Silicon Valley is still the global cluster, but it's no longer the only place you can make great products - software is diffusing. So what happens if now lots of people love a Chinese product? (For a fun contrast, note that the Russians tried to subvert US social networks but the Chinese built their own.) Tiktok claims 800m MAUs outside China. The US talks about banning it, but you can't ban every cool new app, and yet we need to be conscious that any Chinese company (or company with people in China) can be told to do anything by the Chinese state, and they don't have a choice. So, what are the scalable, repeatable rules?

This really just scratches the surface of the complexity we might see, as companies used to thinking in terms of inherently borderless platforms collide with five or ten or fifty different regulators and governments around the world. Complexity itself is an important consequence: this chart attempts to capture the cost of regulation for different US retail banks by size: the smaller the bank, the higher the proportionate cost of compliance. This isn’t an original observation: regulation is a regressive tax that tends to slow down innovation and impede startups.

Regulation, of course, is another tradeoff. Some time between 1850 and 1900 or so the industrial world worked out that regulating industry is necessary, and since then we’ve been arguing about how and how much, industry by industry, from industrial food to banking to airlines. Now that gets applied to tech. That’s not a great book title, but it’s probably the next decade or two. I started my career, in 1999, at an investment bank in London that had 900 people and one (1) compliance person. Today it might have 100x that. So, how many compliance people will Google have in five years?

-- Stored records --

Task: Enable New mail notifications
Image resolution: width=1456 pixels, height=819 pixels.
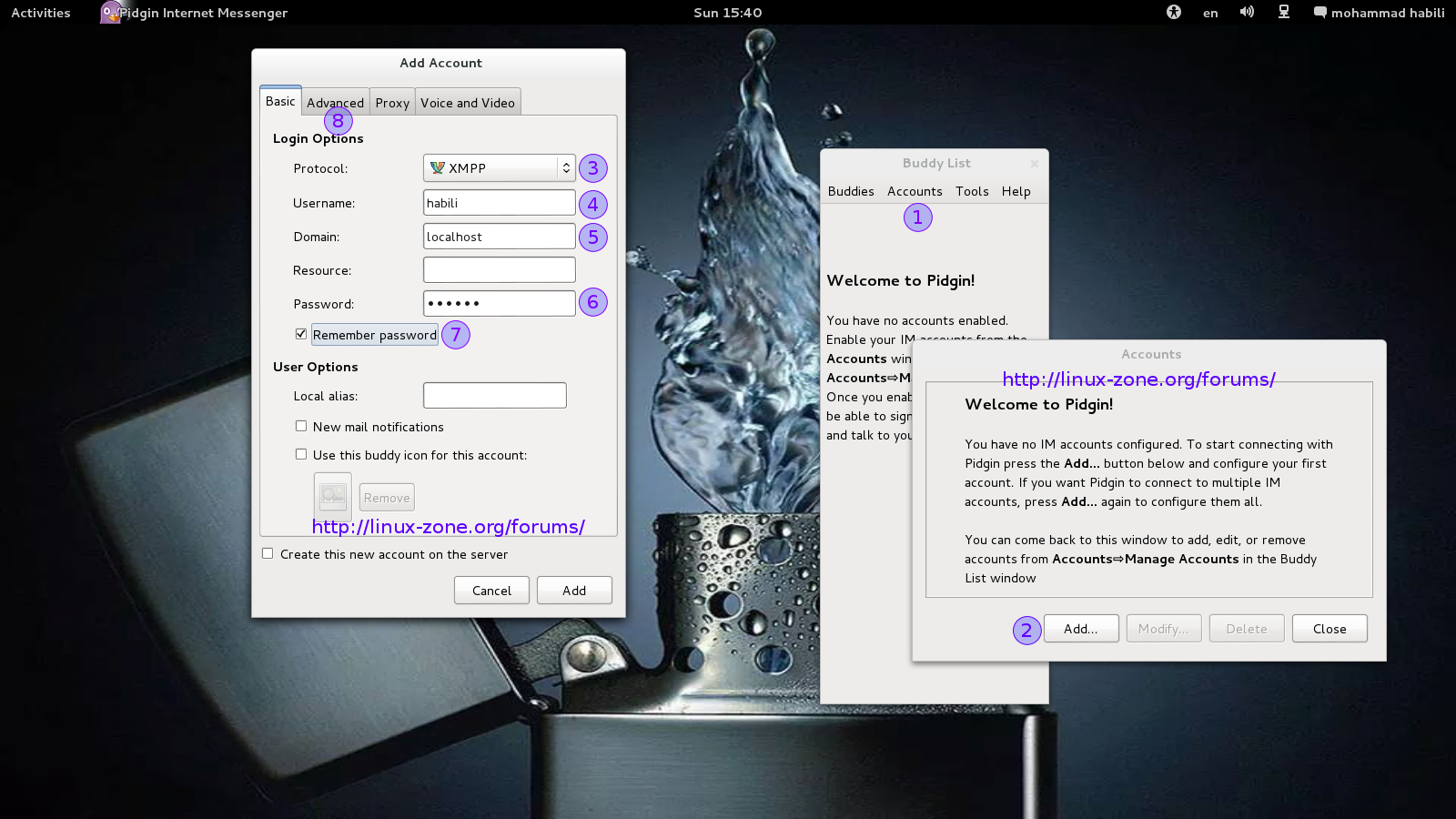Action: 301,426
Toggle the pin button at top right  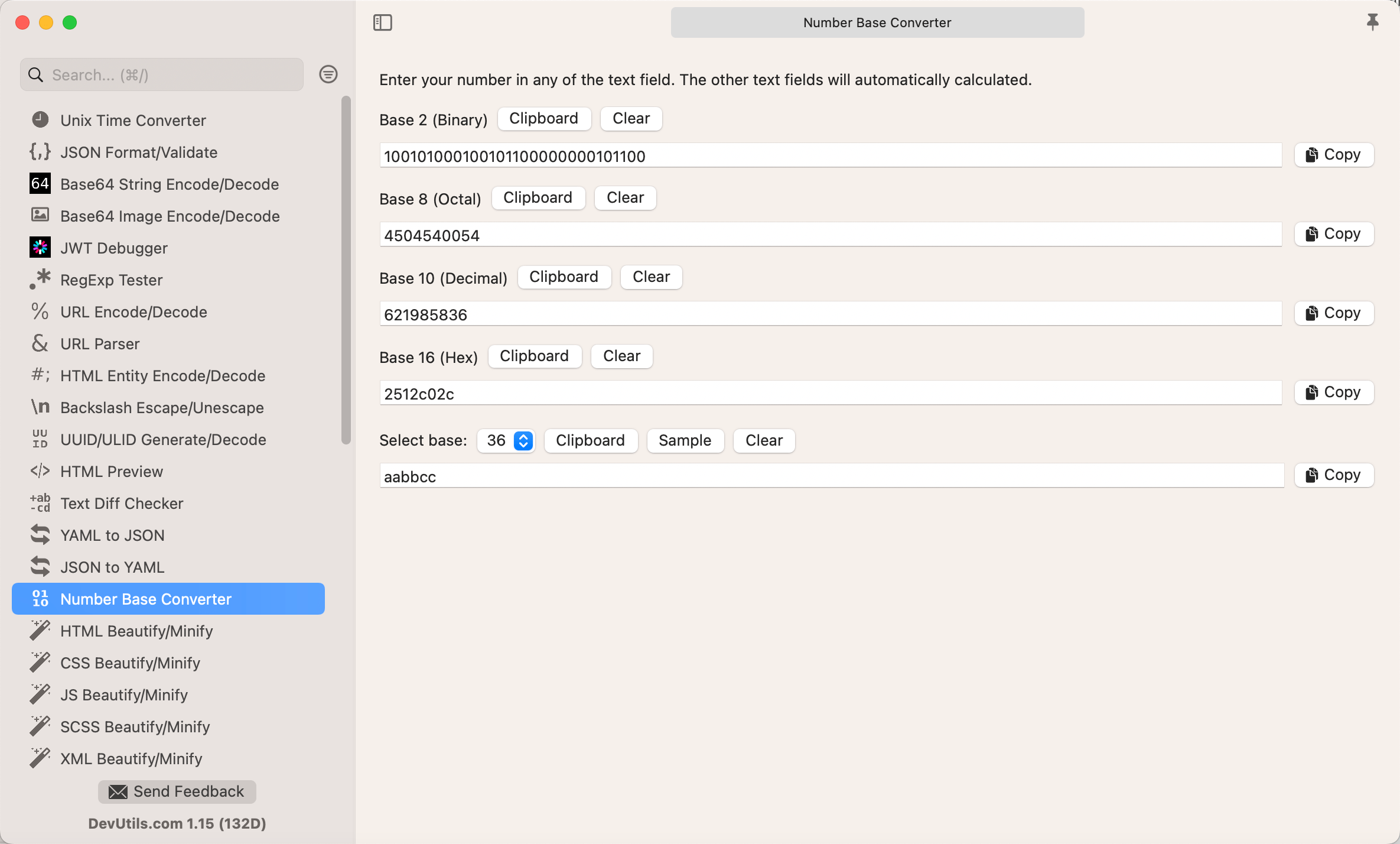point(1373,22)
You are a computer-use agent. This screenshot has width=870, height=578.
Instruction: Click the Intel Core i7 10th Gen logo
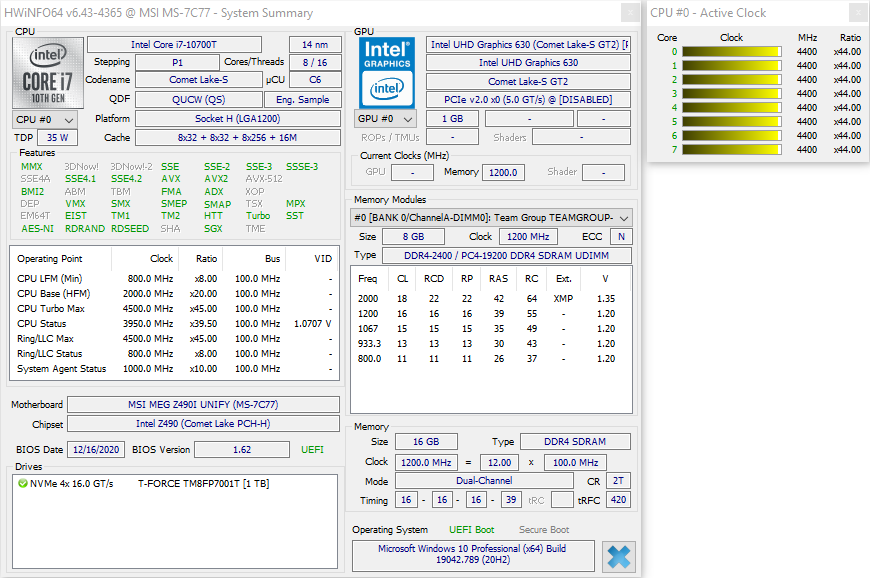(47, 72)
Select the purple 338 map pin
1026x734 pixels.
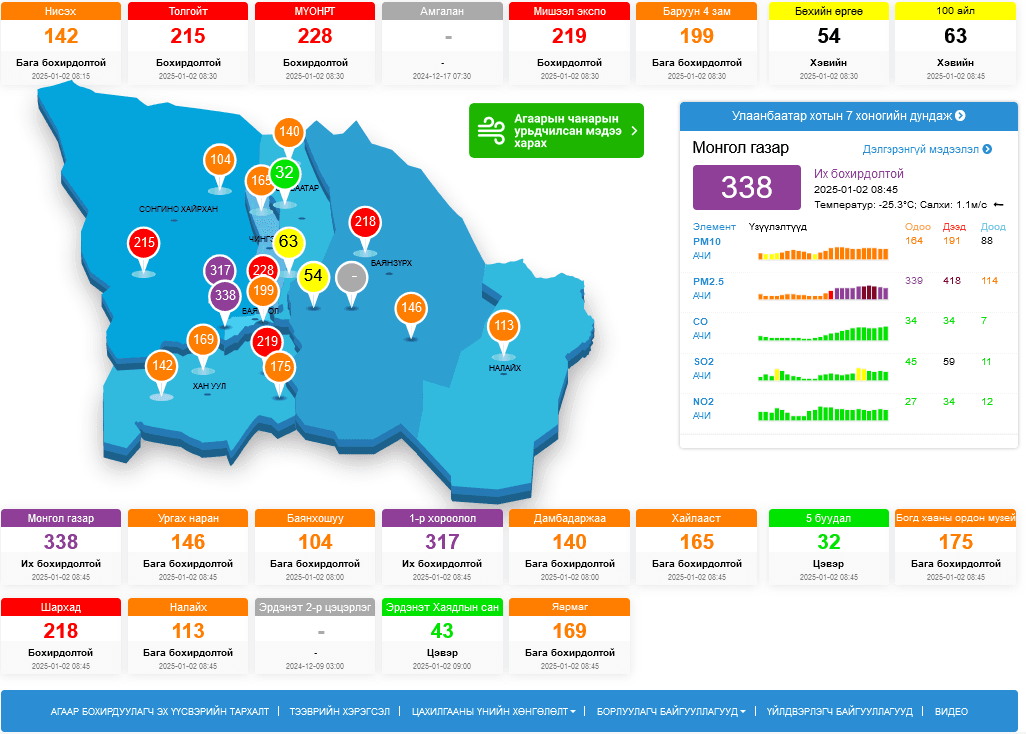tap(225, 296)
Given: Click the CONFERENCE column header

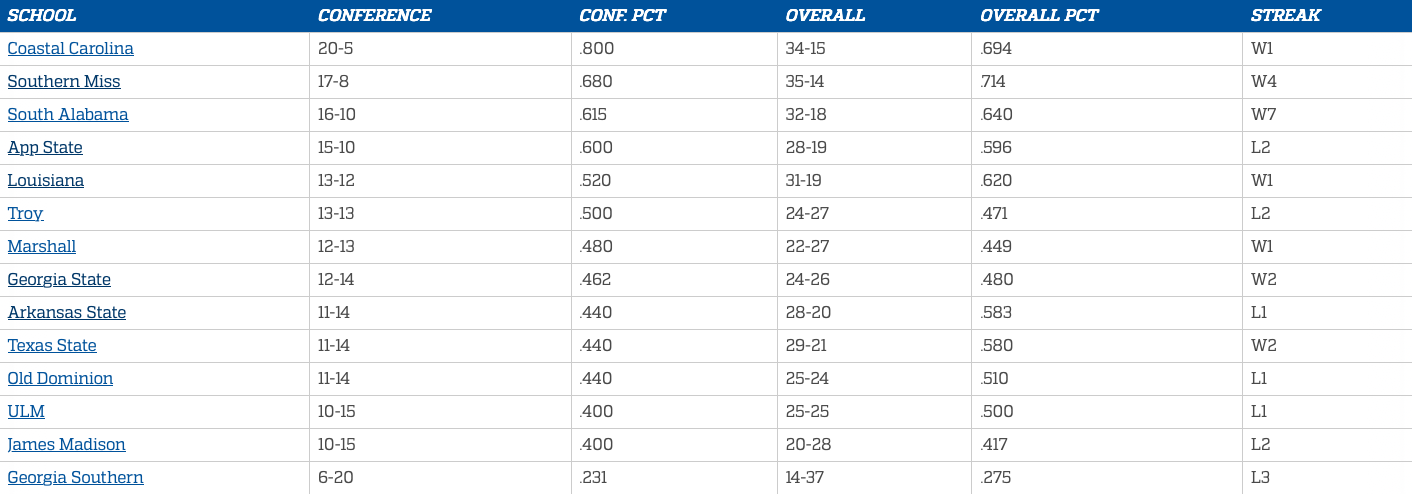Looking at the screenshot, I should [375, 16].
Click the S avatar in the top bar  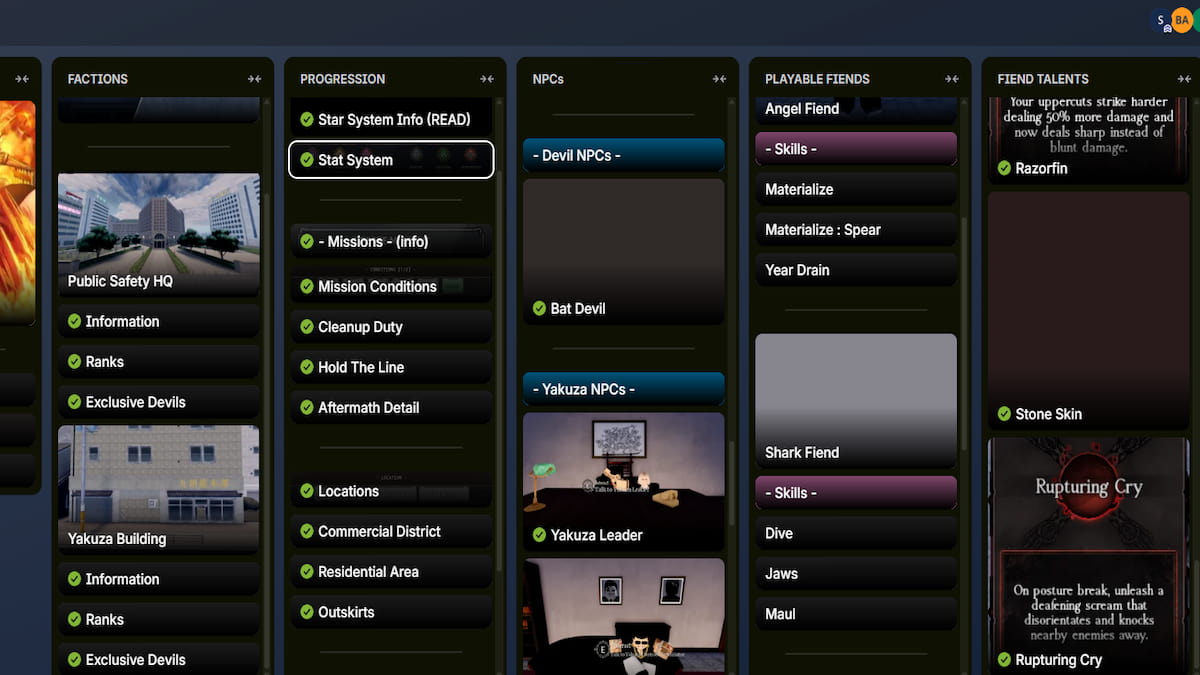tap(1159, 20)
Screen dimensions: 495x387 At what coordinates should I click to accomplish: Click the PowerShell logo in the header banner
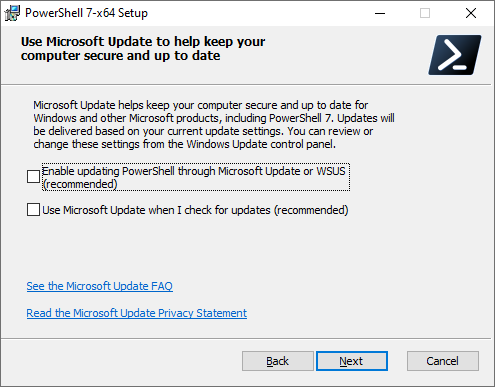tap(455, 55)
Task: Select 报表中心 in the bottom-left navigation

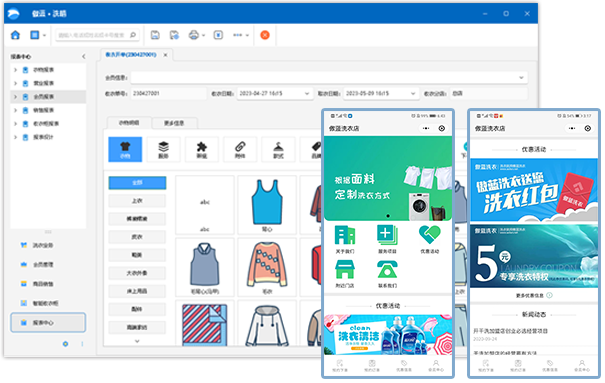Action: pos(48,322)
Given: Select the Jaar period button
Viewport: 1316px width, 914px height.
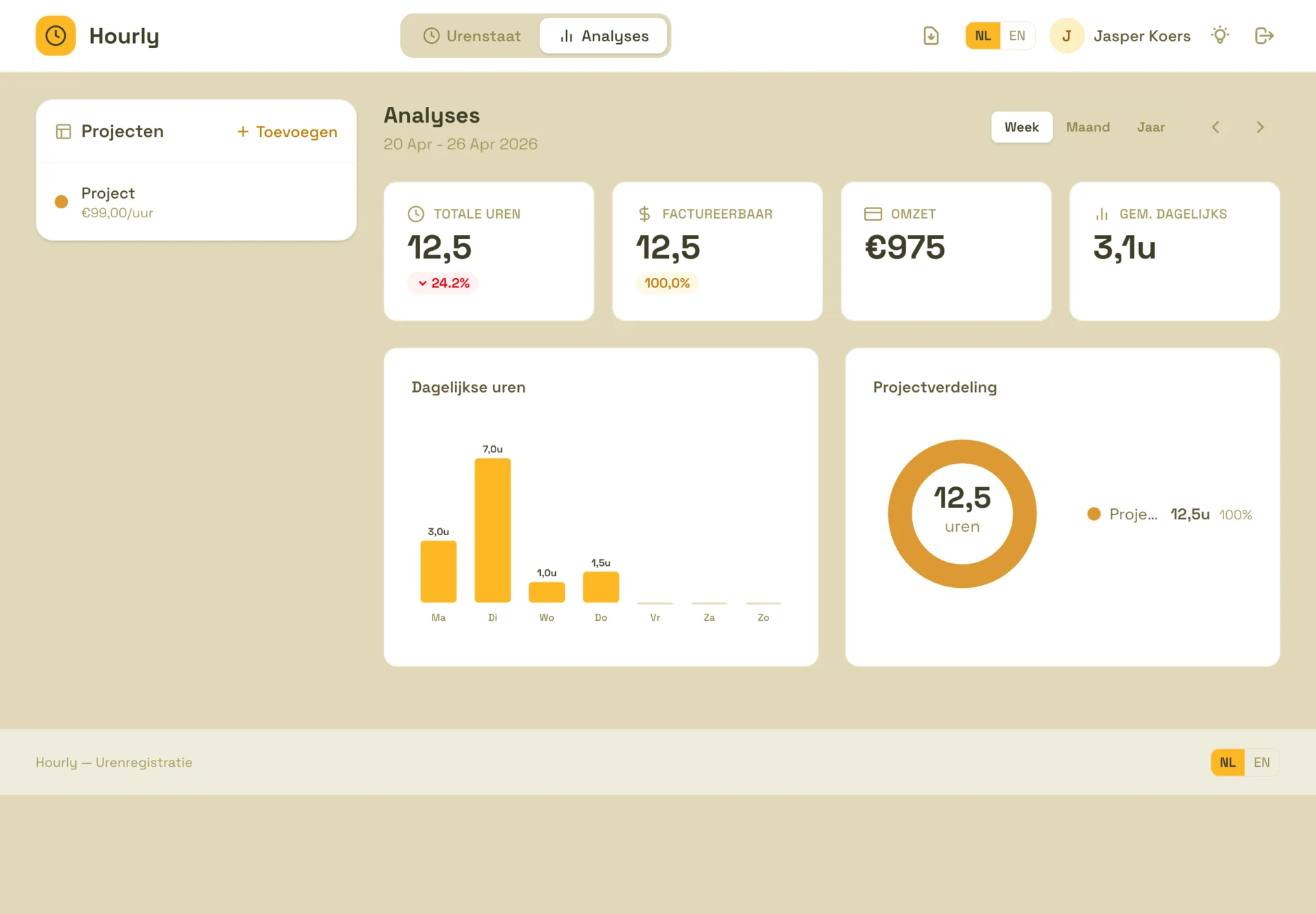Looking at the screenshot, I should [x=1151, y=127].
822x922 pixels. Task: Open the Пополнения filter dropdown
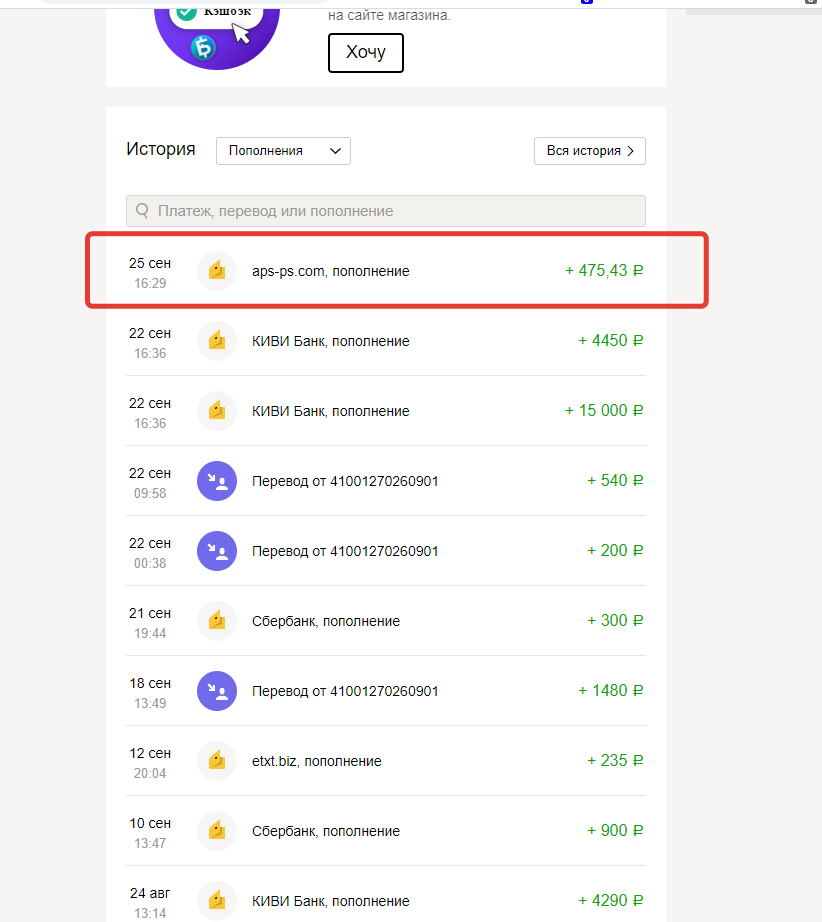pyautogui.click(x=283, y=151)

-- Requirement --
Decide whether each statement agrees with the text above on tech regulation. Answer yes or no for each, and quote the deciding words of the text.
(a) TikTok claims 800m monthly active users outside China.
(b) The investment bank in London where the career began in 1999 had 900 people and ten compliance people.
(c) Regulation is described as a regressive tax that tends to slow down innovation.

-- Exercise output --
(a) Yes: "Tiktok claims 800m MAUs outside China."
(b) No: "had 900 people and one (1) compliance person."
(c) Yes: "regulation is a regressive tax that tends to slow down innovation and impede startups."